Task directions: Return the data that follows exactly. Include every line.

Top of Provided information

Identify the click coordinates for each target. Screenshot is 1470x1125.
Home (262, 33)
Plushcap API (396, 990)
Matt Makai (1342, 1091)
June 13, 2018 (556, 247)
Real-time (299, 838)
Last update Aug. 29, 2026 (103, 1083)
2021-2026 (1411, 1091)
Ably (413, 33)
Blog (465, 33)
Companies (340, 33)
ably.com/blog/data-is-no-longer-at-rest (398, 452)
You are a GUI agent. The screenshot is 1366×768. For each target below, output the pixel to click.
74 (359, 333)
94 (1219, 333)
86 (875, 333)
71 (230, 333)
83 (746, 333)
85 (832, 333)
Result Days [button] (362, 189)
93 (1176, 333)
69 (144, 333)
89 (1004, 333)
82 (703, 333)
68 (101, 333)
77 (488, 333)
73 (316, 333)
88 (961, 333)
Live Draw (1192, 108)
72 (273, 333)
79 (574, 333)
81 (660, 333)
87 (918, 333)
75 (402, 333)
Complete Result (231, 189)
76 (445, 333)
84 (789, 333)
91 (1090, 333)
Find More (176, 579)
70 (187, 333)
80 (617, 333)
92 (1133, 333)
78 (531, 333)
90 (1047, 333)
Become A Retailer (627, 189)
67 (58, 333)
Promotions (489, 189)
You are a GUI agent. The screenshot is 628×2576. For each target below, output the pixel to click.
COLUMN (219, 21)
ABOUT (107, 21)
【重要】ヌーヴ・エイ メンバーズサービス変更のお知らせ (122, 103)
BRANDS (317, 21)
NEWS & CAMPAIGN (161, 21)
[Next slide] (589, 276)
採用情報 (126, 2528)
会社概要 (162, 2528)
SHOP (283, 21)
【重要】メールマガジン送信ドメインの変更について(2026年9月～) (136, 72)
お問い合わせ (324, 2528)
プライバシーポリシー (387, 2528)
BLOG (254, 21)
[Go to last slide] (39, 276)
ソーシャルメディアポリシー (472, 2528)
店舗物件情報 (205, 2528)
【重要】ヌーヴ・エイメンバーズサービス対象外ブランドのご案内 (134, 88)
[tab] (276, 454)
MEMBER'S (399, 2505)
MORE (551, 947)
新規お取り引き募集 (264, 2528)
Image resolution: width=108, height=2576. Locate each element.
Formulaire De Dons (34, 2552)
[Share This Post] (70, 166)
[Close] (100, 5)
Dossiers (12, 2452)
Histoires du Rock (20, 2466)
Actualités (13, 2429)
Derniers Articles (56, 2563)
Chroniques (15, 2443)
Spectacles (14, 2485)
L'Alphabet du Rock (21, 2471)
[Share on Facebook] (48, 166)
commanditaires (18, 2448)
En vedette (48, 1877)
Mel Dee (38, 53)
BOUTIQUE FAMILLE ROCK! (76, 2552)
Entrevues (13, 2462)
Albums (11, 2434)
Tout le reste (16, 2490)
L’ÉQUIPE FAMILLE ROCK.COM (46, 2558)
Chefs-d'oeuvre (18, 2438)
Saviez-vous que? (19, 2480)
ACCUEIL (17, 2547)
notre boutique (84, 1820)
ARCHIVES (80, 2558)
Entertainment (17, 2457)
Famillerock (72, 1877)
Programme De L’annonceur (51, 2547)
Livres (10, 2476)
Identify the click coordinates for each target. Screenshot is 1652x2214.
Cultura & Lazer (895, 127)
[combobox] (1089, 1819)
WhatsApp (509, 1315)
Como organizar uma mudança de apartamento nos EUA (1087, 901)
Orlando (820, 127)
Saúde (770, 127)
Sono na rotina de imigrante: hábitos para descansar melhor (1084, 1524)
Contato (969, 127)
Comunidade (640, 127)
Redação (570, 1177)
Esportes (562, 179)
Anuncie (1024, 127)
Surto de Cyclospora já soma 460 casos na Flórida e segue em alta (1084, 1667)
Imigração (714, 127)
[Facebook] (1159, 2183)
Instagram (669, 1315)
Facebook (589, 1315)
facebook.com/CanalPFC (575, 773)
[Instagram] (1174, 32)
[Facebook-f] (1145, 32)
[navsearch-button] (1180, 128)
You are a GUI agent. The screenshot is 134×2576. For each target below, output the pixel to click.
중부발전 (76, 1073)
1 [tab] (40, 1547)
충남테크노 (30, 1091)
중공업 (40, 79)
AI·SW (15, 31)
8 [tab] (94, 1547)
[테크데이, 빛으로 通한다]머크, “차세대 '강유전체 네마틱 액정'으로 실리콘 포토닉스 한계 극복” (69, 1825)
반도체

Bottom of Provided information

Exercise solution:
Identify the click coordinates for each target. Screenshot is 1470x1125.
Home (262, 33)
Plushcap API (396, 990)
Matt Makai (1342, 1091)
June 13, 2018 (556, 247)
Real-time (299, 838)
Last update Aug. 29, 2026 (103, 1083)
2021-2026 (1411, 1091)
Ably (413, 33)
Blog (465, 33)
Companies (340, 33)
ably.com/blog/data-is-no-longer-at-rest (398, 452)
You are a GUI agent. The screenshot is 1366×768. For each target below, output the pixel to click.
74 (359, 333)
94 (1219, 333)
86 (875, 333)
71 (230, 333)
83 (746, 333)
85 (832, 333)
Result Days [button] (362, 189)
93 (1176, 333)
69 (144, 333)
89 (1004, 333)
82 (703, 333)
68 (101, 333)
77 (488, 333)
73 (316, 333)
88 (961, 333)
Live Draw (1192, 108)
72 (273, 333)
79 (574, 333)
81 (660, 333)
87 (918, 333)
75 (402, 333)
Complete Result (231, 189)
76 (445, 333)
84 (789, 333)
91 (1090, 333)
Find More (176, 579)
70 (187, 333)
80 (617, 333)
92 (1133, 333)
78 (531, 333)
90 (1047, 333)
Become A Retailer (627, 189)
67 (58, 333)
Promotions (489, 189)
You are a GUI agent. The screenshot is 628×2576. For each target below, output the pixel to click.
COLUMN (219, 21)
ABOUT (107, 21)
【重要】ヌーヴ・エイ メンバーズサービス変更のお知らせ (122, 103)
BRANDS (317, 21)
NEWS & CAMPAIGN (161, 21)
[Next slide] (589, 276)
採用情報 (126, 2528)
会社概要 (162, 2528)
SHOP (283, 21)
【重要】メールマガジン送信ドメインの変更について(2026年9月～) (136, 72)
お問い合わせ (324, 2528)
プライバシーポリシー (387, 2528)
BLOG (254, 21)
[Go to last slide] (39, 276)
ソーシャルメディアポリシー (472, 2528)
店舗物件情報 (205, 2528)
【重要】ヌーヴ・エイメンバーズサービス対象外ブランドのご案内 (134, 88)
[tab] (276, 454)
MEMBER'S (399, 2505)
MORE (551, 947)
新規お取り引き募集 (264, 2528)
Image resolution: width=108, height=2576. Locate each element.
Formulaire De Dons (34, 2552)
[Share This Post] (70, 166)
[Close] (100, 5)
Dossiers (12, 2452)
Histoires du Rock (20, 2466)
Actualités (13, 2429)
Derniers Articles (56, 2563)
Chroniques (15, 2443)
Spectacles (14, 2485)
L'Alphabet du Rock (21, 2471)
[Share on Facebook] (48, 166)
commanditaires (18, 2448)
En vedette (48, 1877)
Mel Dee (38, 53)
BOUTIQUE FAMILLE ROCK! (76, 2552)
Entrevues (13, 2462)
Albums (11, 2434)
Tout le reste (16, 2490)
L’ÉQUIPE FAMILLE ROCK.COM (46, 2558)
Chefs-d'oeuvre (18, 2438)
Saviez-vous que? (19, 2480)
ACCUEIL (17, 2547)
notre boutique (84, 1820)
ARCHIVES (80, 2558)
Entertainment (17, 2457)
Famillerock (72, 1877)
Programme De L’annonceur (51, 2547)
Livres (10, 2476)
Identify the click coordinates for each target. Screenshot is 1652x2214.
Cultura & Lazer (895, 127)
[combobox] (1089, 1819)
WhatsApp (509, 1315)
Como organizar uma mudança de apartamento nos EUA (1087, 901)
Orlando (820, 127)
Saúde (770, 127)
Sono na rotina de imigrante: hábitos para descansar melhor (1084, 1524)
Contato (969, 127)
Comunidade (640, 127)
Redação (570, 1177)
Esportes (562, 179)
Anuncie (1024, 127)
Surto de Cyclospora já soma 460 casos na Flórida e segue em alta (1084, 1667)
Imigração (714, 127)
[Facebook] (1159, 2183)
Instagram (669, 1315)
Facebook (589, 1315)
facebook.com/CanalPFC (575, 773)
[Instagram] (1174, 32)
[Facebook-f] (1145, 32)
[navsearch-button] (1180, 128)
You are a GUI agent. The screenshot is 134×2576. For each target below, output the pixel to click.
중부발전 (76, 1073)
1 [tab] (40, 1547)
충남테크노 (30, 1091)
중공업 (40, 79)
AI·SW (15, 31)
8 [tab] (94, 1547)
[테크데이, 빛으로 通한다]머크, “차세대 '강유전체 네마틱 액정'으로 실리콘 포토닉스 한계 극복” (69, 1825)
반도체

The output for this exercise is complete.